━━━ Documento de origem ━━━
O internacional guineense ao
serviço do Famalicão da 2ª liga portuguesa, Ibraima Só, disse, numa entrevista
exclusiva ao Jornal “O Democrata”, que apesar da desorganização, nunca se
arrependeu de ter optado por representar a selecção nacional da Guiné-Bissau.
Porém, o médio defensivo disse que recebeu a sua primeira convocação para
representar as cores nacionais com “grande entusiasmo” e até pulou de alegria
pela ocasião.
Ibraima
Só (IS): Sim. Nasci na Guiné e foi aqui também que comecei a
jogar. Fui para Portugal aos 7 ou 8 anos de idade. Na altura, não levava nada
sério e não tinha quaisquer expectativas em termos de careira profissional.
Jogava apenas por gosto. Corria atrás da bola e gostava mais de atacar, mas
como lhe disse antes, não era nada sério.
Fui para Portugal para
estudar. O meu pai esperava por mim lá. Para mim era mais uma oportunidade de
estudar.
OD: Foi
para Portugal nos finais de 1996. Como foi a sua integração naquele país?
━━━ Material fornecido ━━━
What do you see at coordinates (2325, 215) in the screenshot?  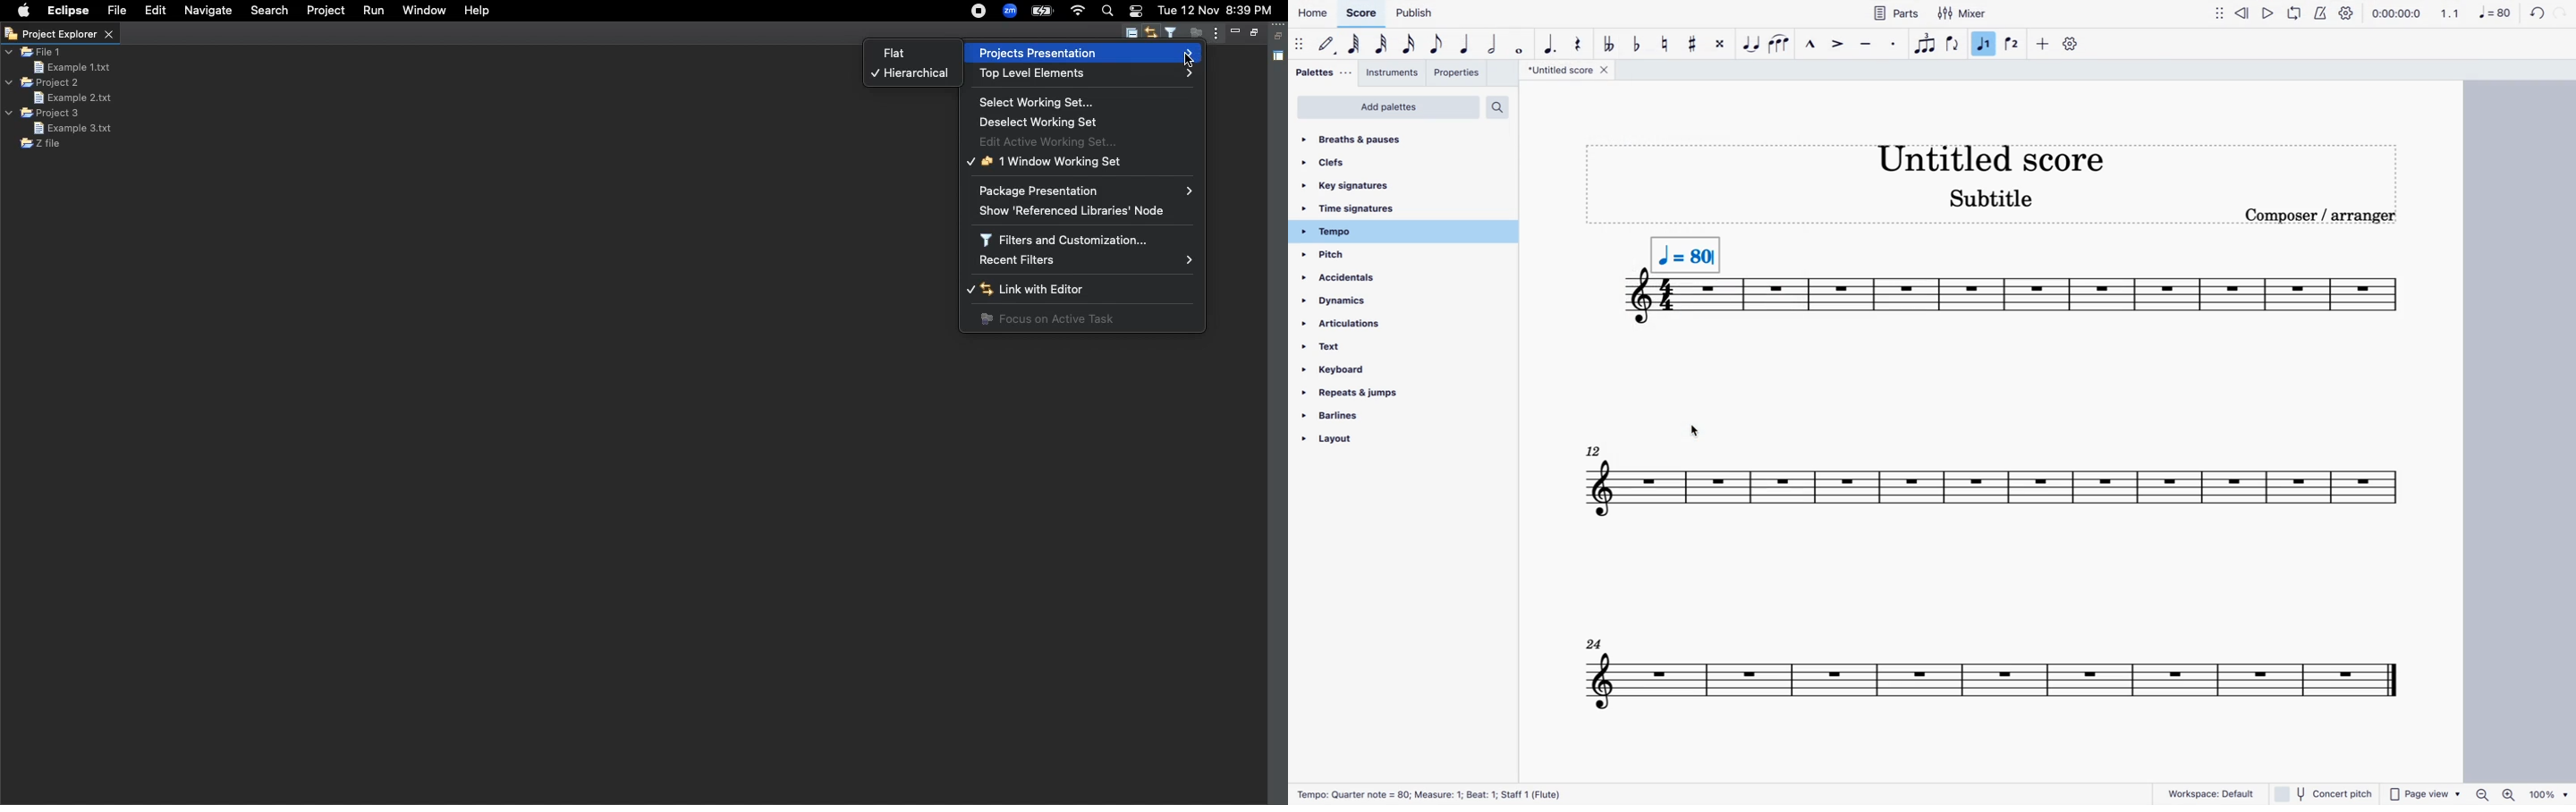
━━━
» **Instrução 1**
Segundo a entrevista com Ibraima Só, em que clube joga o médio guineense?
» **Instrução 2**
Prossiga a entrevista com Ibraima Só a partir da última pergunta apresentada.

» **Resposta 1**
No Famalicão, da 2ª liga portuguesa.

» **Resposta 2**
IS: Em
termos gerais a minha integração foi fácil. Quando cheguei, tinha que fazer
exames na escola para saber se ficaria no terceiro ano ou se ia para o segundo
ano. Mas felizmente consegui apurar e fiquei no terceiro ano, graças ao pouco
de português que aprendi cá na Guiné. Tinha um nível aceitável da leitura.
Em termos desportivos também
a integração foi boa. Lembro-me que o Marítimo foi a primeira equipa onde fui
treinar, e tive a simpatia dos colegas, da equipa técnica e dos dirigentes, mas
infelizmente não podiam inscrever-me na altura, porque não tinha documentos.
Graças ao meu pai que sempre
me mentalizou que sou africano e um emigrante e não podia iludir e me engar,
sabia que tinha que trabalhar mais que os outros pois não bastava apenas ser
bom, mas sobretudo ser muito bom e isso foi o que sempre fiz. Apesar de ser um
país que me recebeu super bem, e com muitas oportunidades, mas tenho a noção da
minha cor de pele e das minhas raízes. Sabia que devia dar muito mais de mim.
Isso foi determinante na minha integração.
Sinto-me feliz hoje por ter
conquistado o respeito dos colegas das equipas em que passei, os colegas da
escola, dos vizinhos. Isso significa que consegui conquistar o meu próprio
espaço.
OD:
Como foi o primeiro treino?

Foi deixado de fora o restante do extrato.